Requirements ▸
- a) List every institution or organization named in the passage about the ICA sitting-room exhibition, giving each one once.
- b) Write the next part of the passage about the ICA sitting-room exhibition, carrying on from its final sentence in the same voice.

Extracted text ▸
^^^^^^^^
Jasia Reichardt, Exhibitions Director of the Institute of Contemporary Arts, London, saw my final show at the Slade and invited me to make one of the rooms for this exhibition. Ten artists had been invited to contribute a sitting room, including artists of repute such as Patrick Hughes and Bruce Lacey. This was to be my first London show as a working artist. I collected some of my pun-sculptures, covered the walls, ceiling and floor of my room at the ICA with black fur fabric and placed my sculptures in it. My room looked good with the black and white objects, giving the appearance of furniture in a three-dimensional monochrome photograph. To emphasize this further, I had each pun-sculpture photographed, and the large black-and-white prints displayed at strategic points on the walls. I ensured that the surface quality of the prints and the black and white tones within them replicated exactly the look and feel of the sculptures. The result was so satisfying that from this point on, photography became an integral part of my work. I then wrote the following and displayed it in the room:
Professor Vaughan Grylls holds the Chair of Philosophy at the Episcopalian University of Soaring Spires, Idaho. He achieved eminence early in his career with his notorious dissertation 'Why Words', which he first read as a paper before the Society for the Analysis of Arcane Language shortly after graduation. In this paper he demonstrated that conventional, indeed scholarly, language structures could be accompanied by a total absence of meaning. Professors were puzzled and logicians angry. But more was to come, a complete breakthrough in the history of semantics. Grylls rejected language as a viable medium. Claiming that all language re-structures and thereby distorts thought, he delivered a series of quietly brilliant lectures on 'the silence of communication'. At first students were nonplussed. Later they appreciated his taciturnity. Things now began to move fast. Grylls was appointed to the coveted position of Drone's Professor of Comparative Languages. Sacked from this post the following year, he published the theory that had led to his dismissal. This was the famous 'Alice paradox'. Grylls was grappling with the gap between intention and expression: as Alice was instructed, a person can mean what he says without saying what he means. 'We have to find the way to say what we mean; if we mean what we say, we must weigh what we mean'. Colleagues were scornful. But in an article entitled 'On, Means and Says', published a month later, Grylls affirmed that he meant what he said. His genius was coming to be recognized.
^^^^^^^^
Data shown ▸
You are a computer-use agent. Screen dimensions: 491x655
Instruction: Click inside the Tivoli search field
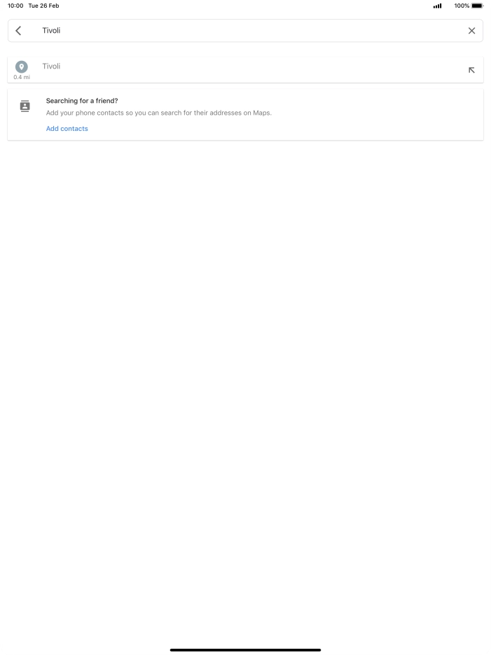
^^^^^^^^
Expected responses ▸
- a)
Institute of Contemporary Arts, London (the ICA)
the Slade
Episcopalian University of Soaring Spires, Idaho
Society for the Analysis of Arcane Language

- b)
Satisfied that language was moribund, Grylls became interested in the possibility of thought without words. He wanted to give an account of that moment in which a concept is formed but has not yet been articulated in words, the pre-verbal implosion, as he called it. In pursuit of this aim he photographed himself in various postures of tortured cogitation. These photographs he sent to the Journal of Behavioural Psychology. They were politely returned and now hang on his walls. But he continued to startle the academic world, this time with his extreme liberalism. Students not yet attuned to the silence of his lectures were permitted to make free with his wife. She gave birth to several children while he was working on a new book. In this he drew an analogy between sexual ethics and outmoded language structures. It was called 'Pre-verbal Implosions and my Wife'. 'Cretinous', pronounced a Harvard professor when it was published. Meanwhile, more children were born.
After the death of his wife, Grylls embarked on his most famous scheme: solid language. His radiogram and lectern exam paper, constructed on his return from London, England in 1969, consummated his career.
Grylls is a man of principle. He has exposed the inadequacy of language in a hundred books. Bereft of students, surrounded by bastards, he sits in triumph among the ruins of his liberalism and learning. No words can describe him.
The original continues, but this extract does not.